Mike McCann said recently he expects it by the end of this month, so you're probably in the ballpark.


Interesting, I wasn't aware of that.
 
Agreed. I don't know whether Kessler has ever argued before an Appeals Court before, but he was clearly flustered by aggressive questioning and lost his cool.

He was "flustered" by questoning by the judges that had no relevance to what the hearing was supposed to be about (facts of the case vs. procedure). That falls on Johnson and Tulumello for not prepping Kessler accordingly. Those two have appellate court experience, yet didn't account for that possibility?
 
As days go by I get less and less optimistic. IANAL, but I think there should have been a request for some response from the NFL by now.
 
He was "flustered" by questoning by the judges that had no relevance to what the hearing was supposed to be about (facts of the case vs. procedure). That falls on Johnson and Tulumello for not prepping Kessler accordingly. Those two have appellate court experience, yet didn't account for that possibility?

I have no idea what happened between Kessler and his colleagues, as I wasn't in the room, but I have no doubt that they tried to prepare him to the best of their abilities, if he was insisting on stepping outside of his area of expertise. Kessler is a trial lawyer, he is not accustomed to dealing with provocative and even obnoxious questions from Appellate Judges.

I have written so many lengthy posts about Chin's line of questioning that I'm just not going to rehearse them here again. There is little doubt in my mind that Chin, who was a very fine labor lawyer, who was mentored by the late Judith Vladeck, an icon of modern labor law, and who is a fine Judge, was giving Kessler the opening to make the arguments that Olson has now made in his brief regarding the shifting grounds of the NFL's "overwhelming evidence." He's an Appellate Judge and he wasn't going to come right out and say, "Gee, Mr. Kessler, isn't it possible that the NFL has just been making its evidence up as it goes along?" Instead, he asked a provocative question to test Kessler and Kessler got flustered and lost his cool.
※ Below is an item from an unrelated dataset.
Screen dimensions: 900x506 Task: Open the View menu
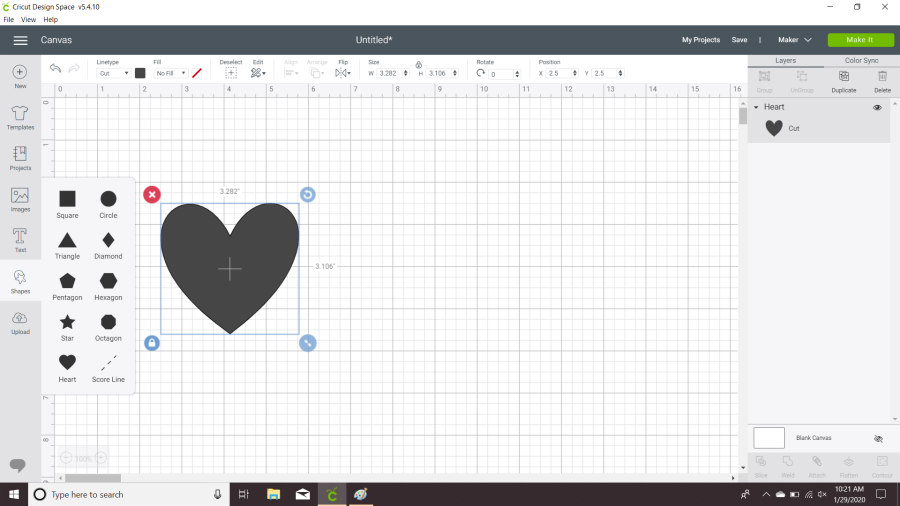pos(28,19)
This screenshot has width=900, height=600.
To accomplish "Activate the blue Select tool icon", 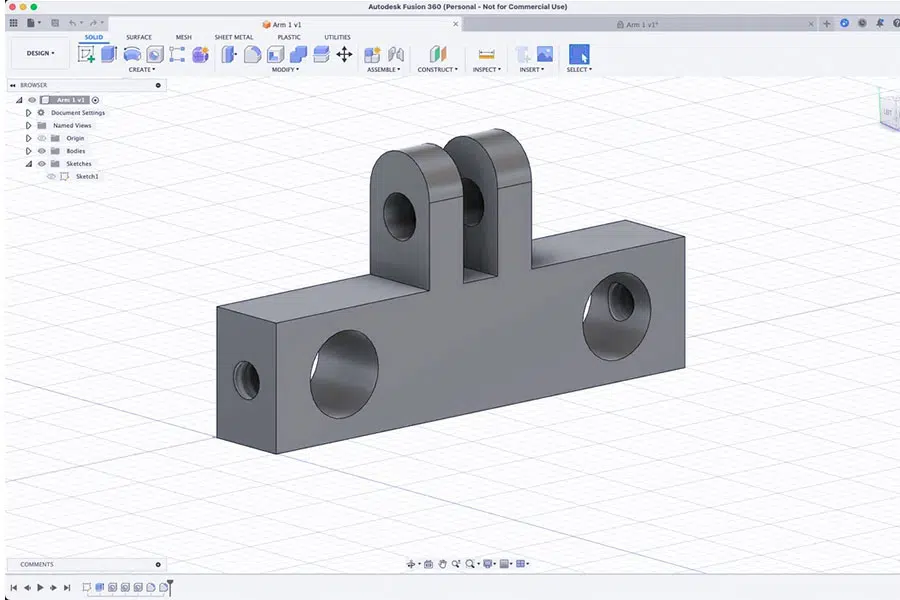I will (578, 54).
Since I have spent so much time on this in other threads, I'm really not ready to get into an argument about it here.
 
Maybe, at this very moment, Chief Judge Katzmann has his young law clerks perusing all
the various Brady submissions in a search for the truth.
 
I have no idea what happened between Kessler and his colleagues, as I wasn't in the room, but I have no doubt that they tried to prepare him to the best of their abilities, if he was insisting on stepping outside of his area of expertise. Kessler is a trial lawyer, he is not accustomed to dealing with provocative and even obnoxious questions from Appellate Judges.

I have written so many lengthy posts about Chin's line of questioning that I'm just not going to rehearse them here again. There is little doubt in my mind that Chin, who was a very fine labor lawyer, who was mentored by the late Judith Vladeck, an icon of modern labor law, and who is a fine Judge, was giving Kessler the opening to make the arguments that Olson has now made in his brief regarding the shifting grounds of the NFL's "overwhelming evidence." He's an Appellate Judge and he wasn't going to come right out and say, "Gee, Mr. Kessler, isn't it possible that the NFL has just been making its evidence up as it goes along?" Instead, he asked a provocative question to test Kessler and Kessler got flustered and lost his cool.

Since I have spent so much time on this in other threads, I'm really not ready to get into an argument about it here.

I know what you have stated.. Doesn't change the fact that both Chin and Parker focused more on the evidence and not on the procedure.

Personally, if appellate judges are being provocative and obnoxious, they don't belong on the bench. Their job is supposed to be to determine if the lower court made an error based on the arguments presented. but that is just me.